I believe it is the original bellows. The outside layer is a red coarse weave material spray coated with a black resin. I just resprayed it black to hold the dried out resin together. This bellows has more leaks than a spaghetti strainer, but it functions.


lazarus219 wrote:
Really nice looking setup there, I am appreciating this kind of thing even more now since I have been shooting 4x5 lately. They are such nice cameras to use and you definitely feel unrestricted in what you can do with them when movements come into it.

Enjoy it :)


I consider the 4x5 the "sweet spot" in the formats. For numerous reasons . . . film availability, ease at enlarging, ease of developing, reasonable darkroom equipment costs, availability and variety of cameras and their physical size / weight. For me the last factor is very important.

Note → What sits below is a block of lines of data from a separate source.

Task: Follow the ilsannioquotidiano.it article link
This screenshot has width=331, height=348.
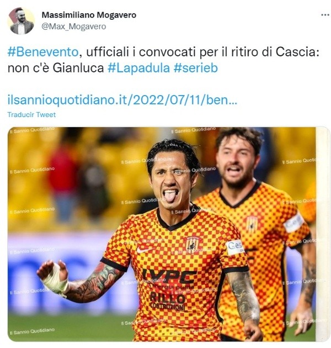Action: click(122, 100)
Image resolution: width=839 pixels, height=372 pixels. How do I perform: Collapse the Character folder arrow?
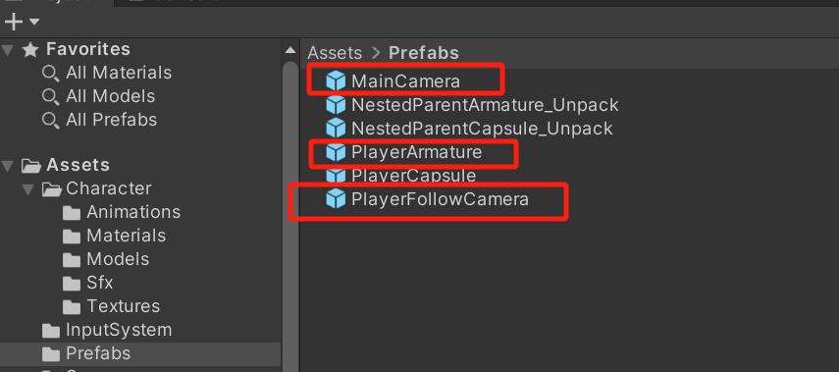click(x=28, y=188)
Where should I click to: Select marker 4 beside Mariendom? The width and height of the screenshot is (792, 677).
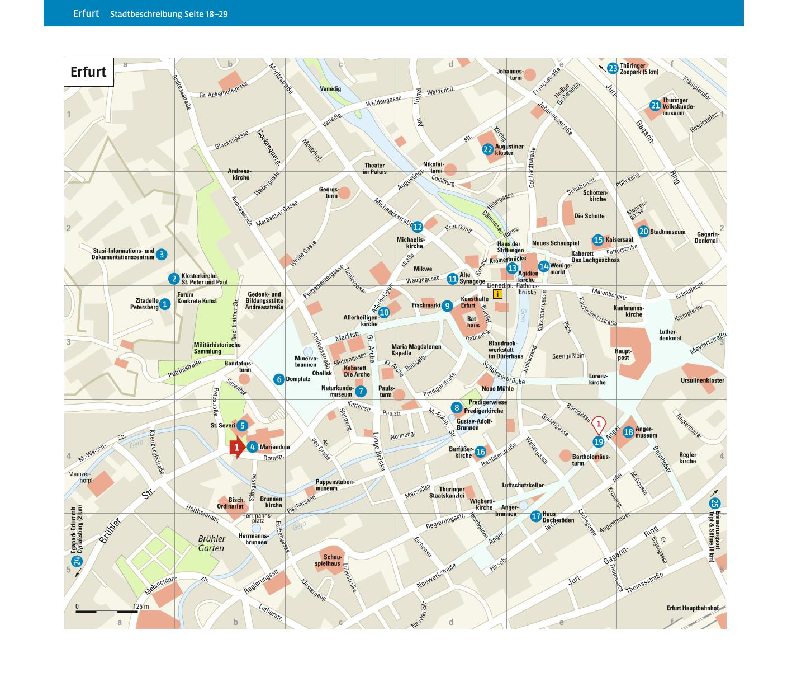253,447
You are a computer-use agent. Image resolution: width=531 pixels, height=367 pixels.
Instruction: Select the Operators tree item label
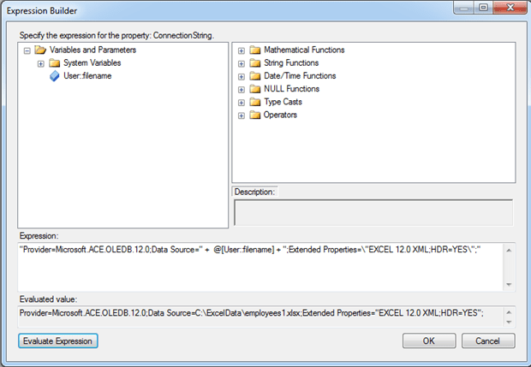click(280, 115)
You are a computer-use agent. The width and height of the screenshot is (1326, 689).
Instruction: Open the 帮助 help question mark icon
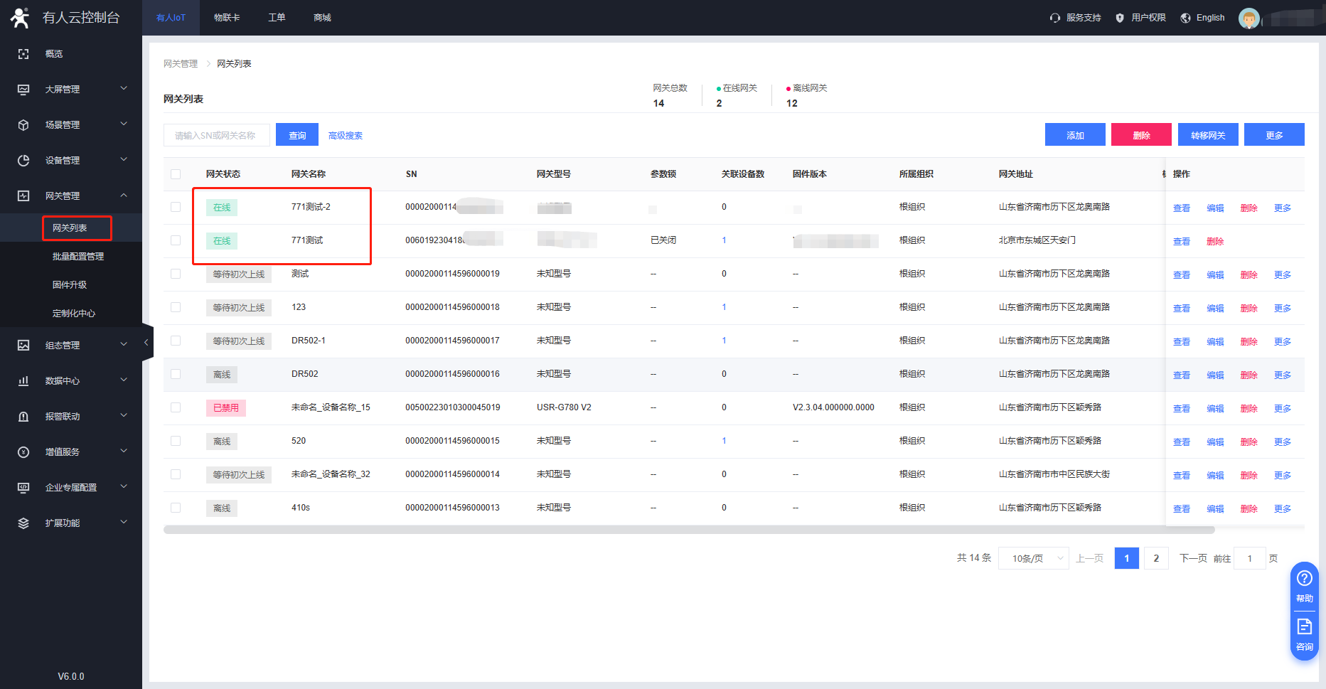pyautogui.click(x=1305, y=578)
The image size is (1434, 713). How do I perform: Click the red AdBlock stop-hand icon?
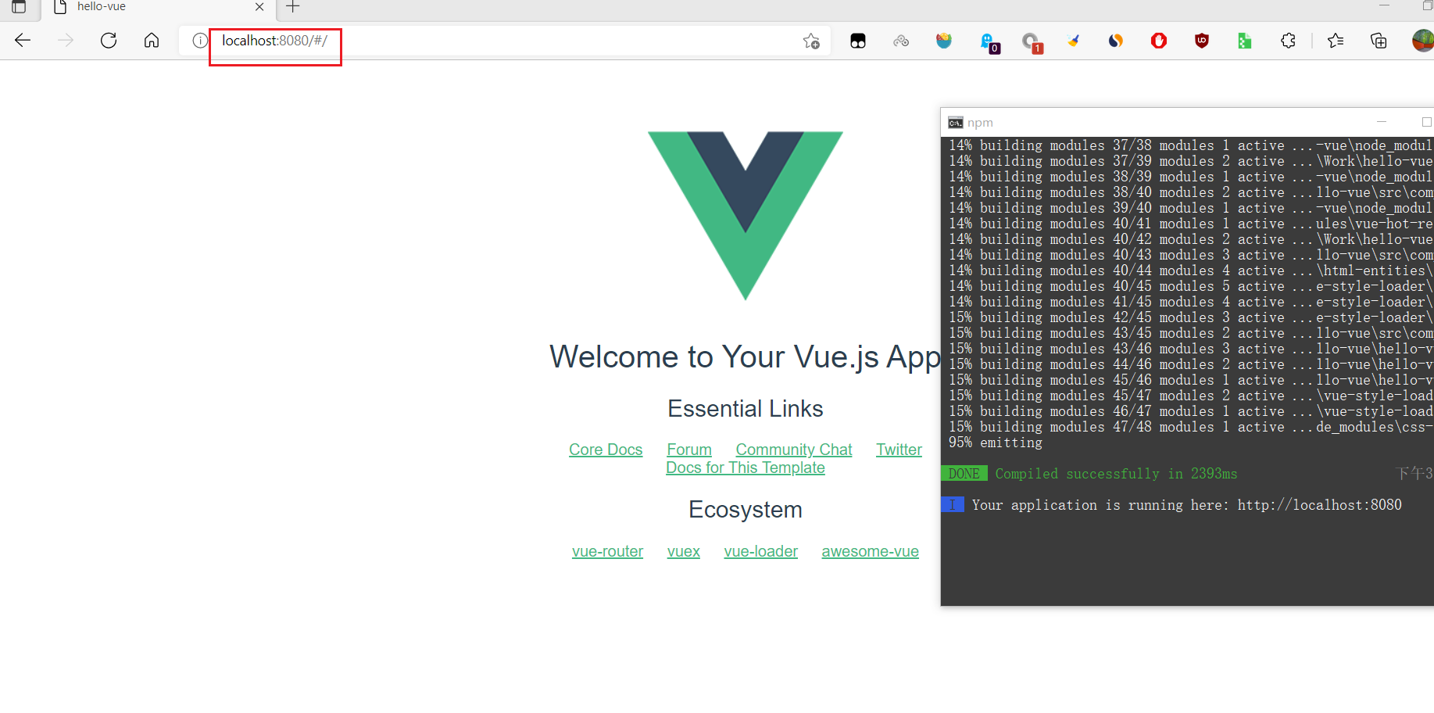1159,41
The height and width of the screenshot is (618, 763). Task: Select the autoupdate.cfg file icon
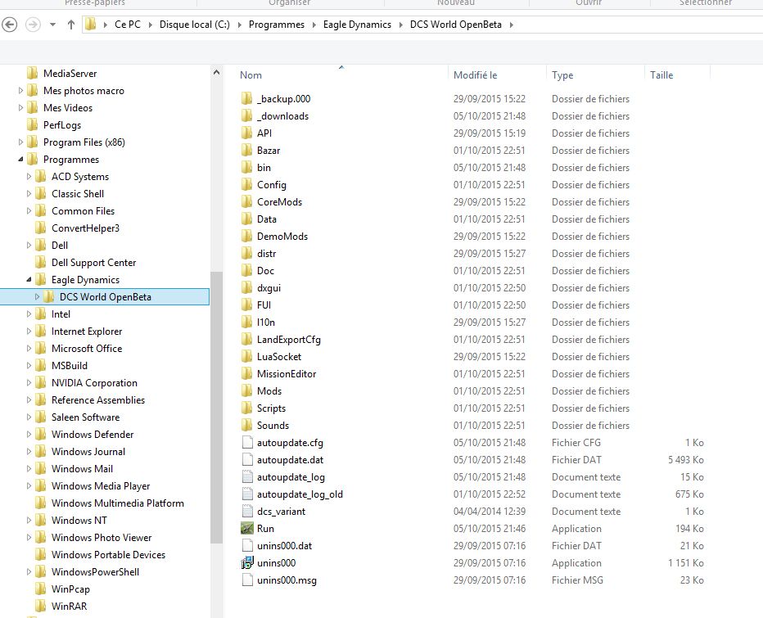tap(248, 443)
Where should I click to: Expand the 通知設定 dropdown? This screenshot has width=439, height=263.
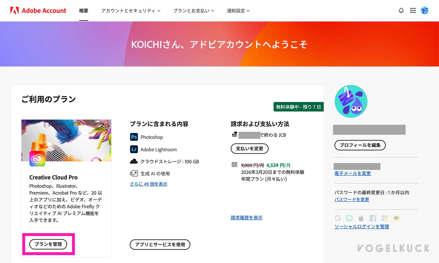tap(238, 11)
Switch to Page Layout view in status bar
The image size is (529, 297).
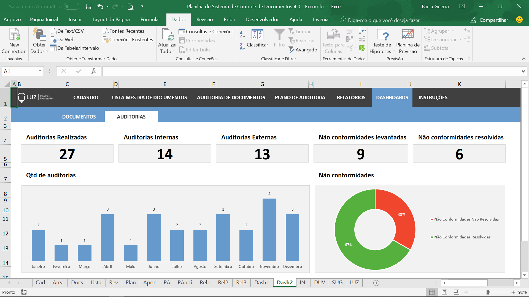point(444,292)
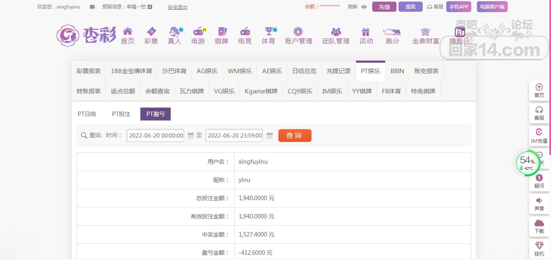Open account management (账户管理) icon

[299, 32]
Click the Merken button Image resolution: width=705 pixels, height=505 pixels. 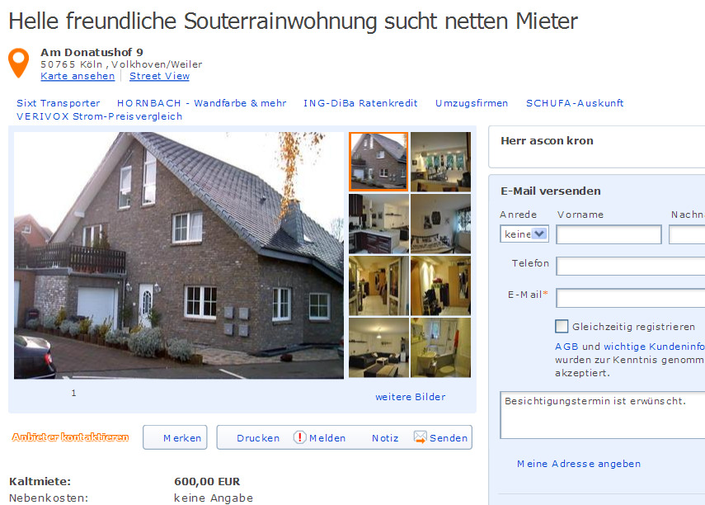tap(175, 437)
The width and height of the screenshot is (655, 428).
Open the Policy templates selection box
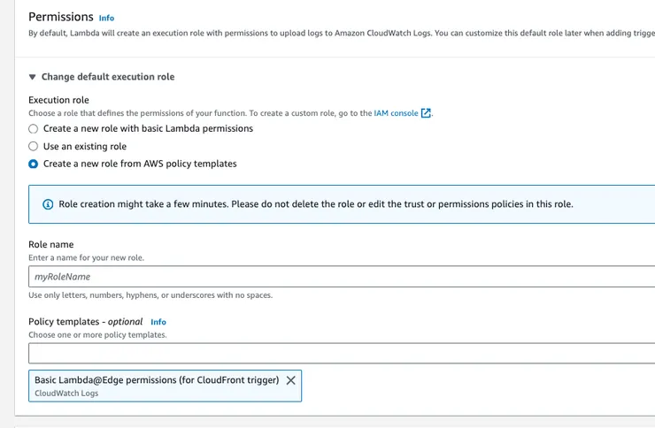click(342, 354)
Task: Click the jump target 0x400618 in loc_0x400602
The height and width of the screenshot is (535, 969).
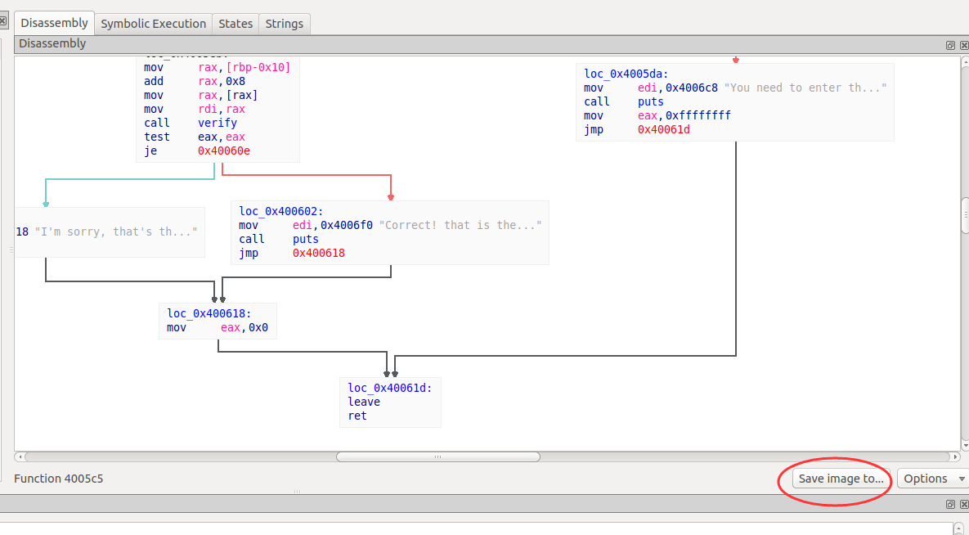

This camera has only the minimum amount of movement. A little front rise & front fall and just a tad of rear tilt, and that's all. All of these movements come at a cost though . . . a lightweight camera. As of yesterday I was able to restore the back with a thinner ground glass resembling something that might be original. The entire camera with a lens and ground glass now weights only 4 lbs. 10 oz. Anyone that has hauled an 8x10 around knows the importants of the weight factor.

Below I have included a scan from the first 8x10 contact print from a negative by this camera. The camera to gas meter distance was approximately eight feet. The second scan was to show the grain structure around the middle screw area in the print.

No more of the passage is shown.